I think you are under the assumption that new would be cheaper? Not at first. Establishing new standards takes capital and the expectations of losses.
Logistical needs and fulfillment take a long time to establish and optimize. There is enough momentum behind silicon based lithography and TSMC/Samsung/Intel that you will be seeing this stuff for decades.
ARM is simply a different way to design a CPU. They are not necessarily significantly cheaper then cheap x86 offerings. They are cheap because they are mass produced to an extreme degree. The top end ARM processors are certainly larger and more expensive, but the older ARM cores are still being made, as the process nodes shrinks, it gets cheaper per chip, so they can be sold at very low prices. In effect a combination of old design and new manufacturing is the most cost effective.
Switching to something like optical computing would mean a whole change in chemical and physical construction process. New production lines, new sources of supply, and you have to convince everyone they are worth it over existing solutions. High speed optical computing is still a ways off, there have been promising lab demos for a while, but nothing in the scale of mass production. Most recent information shows a way to build logic into crystal structures that attenuate lasers in different ways, sensors on the other side record the results. So the concept is good. Nanoscale lasers were invented about a decade ago. All coming together, but still going to be a while.
Lasers are integrated (essential) into computing in the form of fiber optics. More directly opto-isolators can be found in circuits all the time. This lets you separate electrical circuits and still pass data or commands through or for sensing.
Quantum computing is still energy intensive and non-portable, so not a good solution. Quantum will likely make its way to major chunks of the internet before it makes it into personal devices. Still decades off. That would mostly be for security, and not actual end user computation. There are very few tasks a quantum computer can perform well that will translate to end-user performance in software.

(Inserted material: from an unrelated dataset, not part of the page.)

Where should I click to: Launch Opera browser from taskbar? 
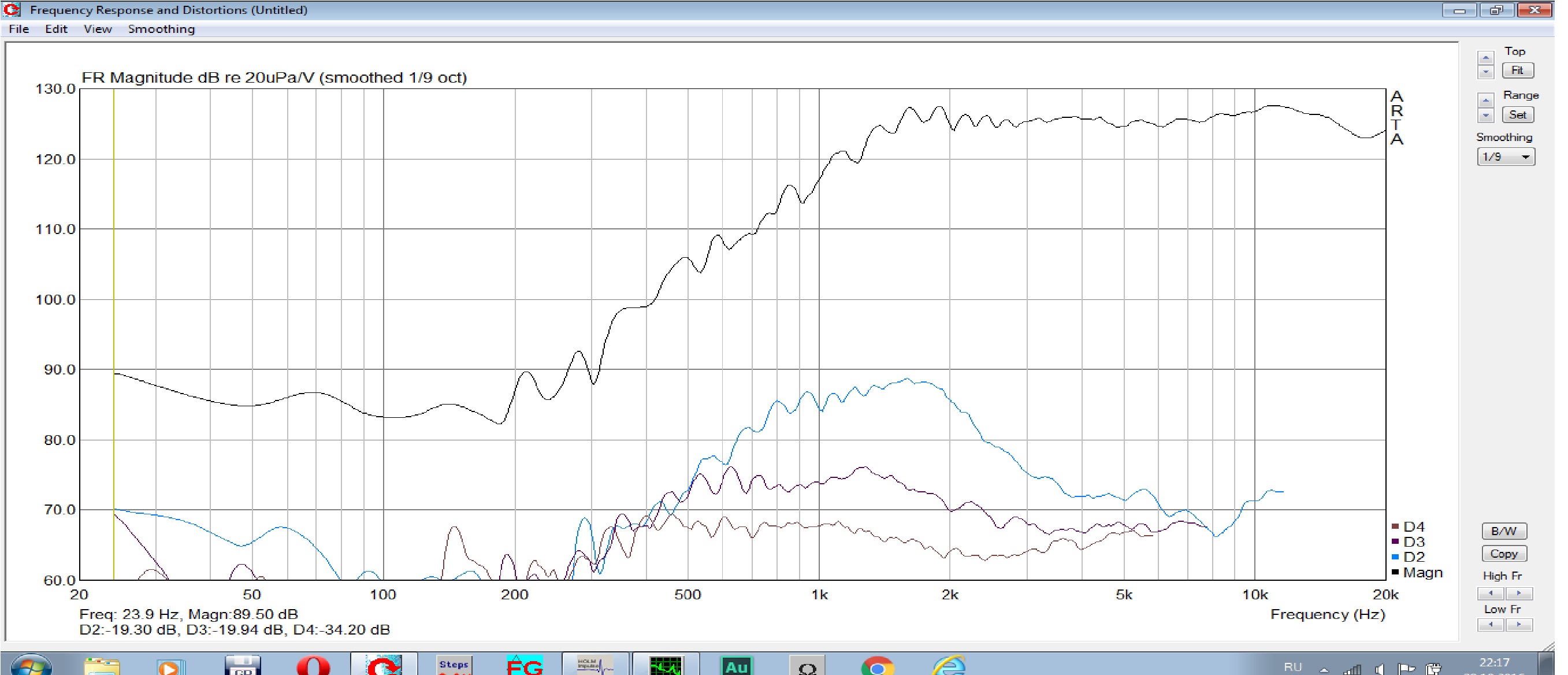tap(313, 666)
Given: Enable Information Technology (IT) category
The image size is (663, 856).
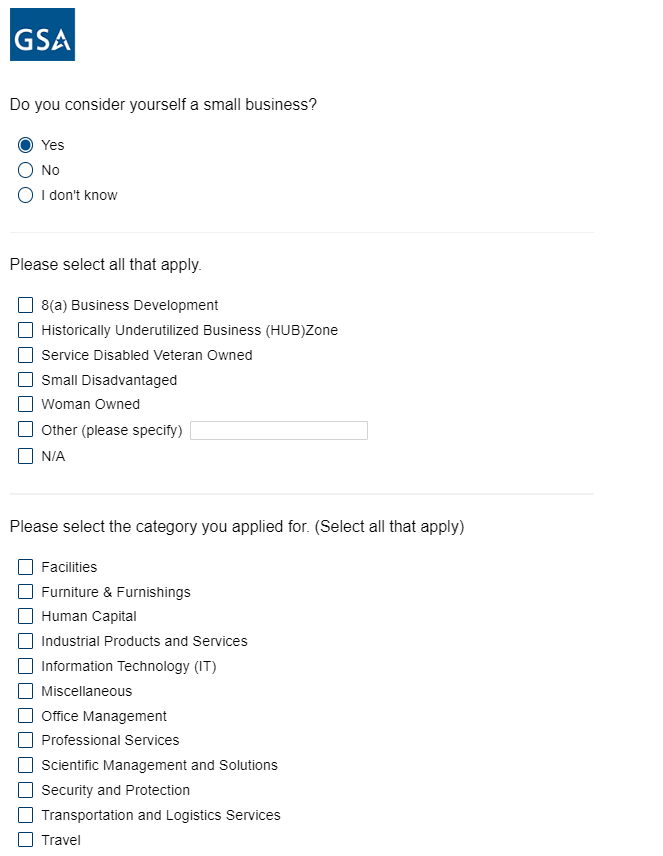Looking at the screenshot, I should point(26,666).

Carbon nanotubes / graphene are also promising, with P and N type materials possible just by different twists in the structure or doping graphene sheets with specific elements, or the coolest one, two graphene sheets laid on top each other at different angles. Mass production is the main problem. Right now it is all about inducing nanotubes to form, locating them with a electron microscope, analyzing their properties, harvesting, applying to an experiment, and testing. Harvesting graphene sheets and arranging them in the same way. They can't just lay out what structures they want to make like lithography allows, so anything functional made with nanotubes and graphene is basically a one off. Many decades away from that becoming common, they have to first build the tools to allow construction, Most nanotube use you see today is in the form of its more physical properties,
RISC (ARM, PowerPC, RISC-V, etc) and CISC (x86-64, x86) are basically the only options right now. The software exists for them, so transitioning to a an easier to build design would take a lot of effort. There are some off the wall ideas out there like zero instruction set computing, which should eliminate the need for machine code, but that is more down the path of machine learning where the CPU basically tries until it gets the correct answer, optimizes, and then locks that in. Useful for certain tasks and applications, but not so good for general computing. Most of the rest are just variations, or the answer is again RISC or CISC in slightly different variants.
The way things are going, it is going to be tighter integration that is the path forward for now. Chiplets and universal substrates, die stacking, should make for extremely dense portable electronics.